Pour être utile, une définition des médias doit éviter deux tentations opposées: d’une part la tentation d’un matérialisme restrictif, qui confond le média et la technique sur laquelle il s’appuie, ne voyant par exemple dans un livre que la technologie permettant de l’imprimer, et d’autre part la tentation d’une généralisation illimitée, ou tout devient média, car tout au fond médiatise un échange, une action ou une idée. On peut certes croire que « le média c’est le message », mais cela ne permet pas véritablement d’en isoler la nature.
Pour être pertinente, une définition des médias doit embrasser à la fois les faits proprement technologiques et les pratiques sociales. Elle doit s’adapter indifféremment aux formes de médias les plus anciennes et aux développements contemporains: le forum romain, la télévision, les moines copistes, les traditions orales, l’internet… etc.
Voici donc un premier essai de définition: est média tout assemblage de règles techniques et sociales qui assure l’existence d’une discussion.
Si l’on suit cette idée, une institution (une organisation) est toujours en soi un média, car elle établit les règles d’échange d’informations, les droits réciproques des interlocuteurs,… etc. Par exemple, un syndicat est par excellence un média : c’est une organisation qui assure la remontée des revendications, leur synthèse, la diffusion des mots d’ordres et des positions.
Corolaire immédiat, rien n’empêche un média de s’appuyer sur d’autres médias. Comme tout système de règles, les médias se superposent et s’entrecroisent sans nécessairement se substituer. Ainsi un syndicat utilisera la poste, le téléphone ou l’internet, s’appuie sur d’autres organisations pour diffuser ses messages et ses revendications.
La division de l’histoire médiatique en trois ages découle directement de cette définition. Pour voir apparaitre les trois âges et les trois catégories de médias qui leur correspondent, il suffit de les classer selon leur finalité.
Le premier âge est celui où les médias sont essentiellement des organisations.
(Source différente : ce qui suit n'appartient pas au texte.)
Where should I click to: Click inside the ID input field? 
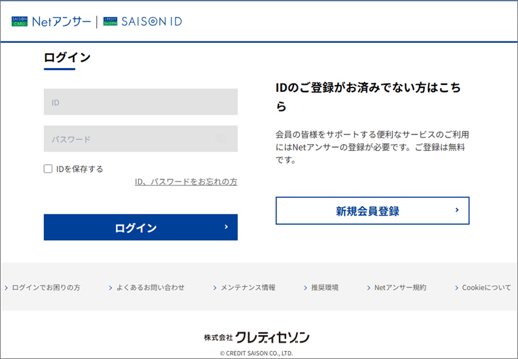click(141, 102)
La parole et le message se diffusent au sein du groupe, au sein de l’église, au sein du théâtre. La fonction médiatique n’est pas la raison d’être de ces groupes, elle n’est qu’une conséquence de leur fonctionnement. Le premier âge médiatique est donc celui où la discussion est soumise à l’objectif de l’organisation qui l’abrite.
Le deuxième âge est celui où les médias se libèrent des objectifs de ceux qui leur ont donné naissance. Alors que les moines copistes existaient d’abord comme ordre monastique, la finalité première des imprimeurs a toujours été… d’imprimer.
Au fil du deuxième age, les médias se libèrent donc des éléments extérieurs à la discussion, mais ils restent soumis à de petites communautés de producteurs (littérateurs, journalistes, professionnels divers,…) qu’ils maintiennent et qui les maintiennent. Cette division entre producteurs et récepteurs hiérarchise profondément la discussion.
Le troisième âge médiatique -le notre- est celui où les médias se libèrent finalement de la division entre ceux qui produisent le message et ceux qui le reçoivent. La discussion n’y est plus limitée que par elle-même, par les règles qu’elle se donne et par les messages qu’elle construit. Elle se libère ainsi de la hiérarchie des producteurs, des distributeurs et des lecteurs.
Le Web participatif, les réseaux sociaux, les développement Open Source ne sont que les premiers indices d’un mouvement bien plus large: nous rentrons dans l’âge médiatique de la démocratisation.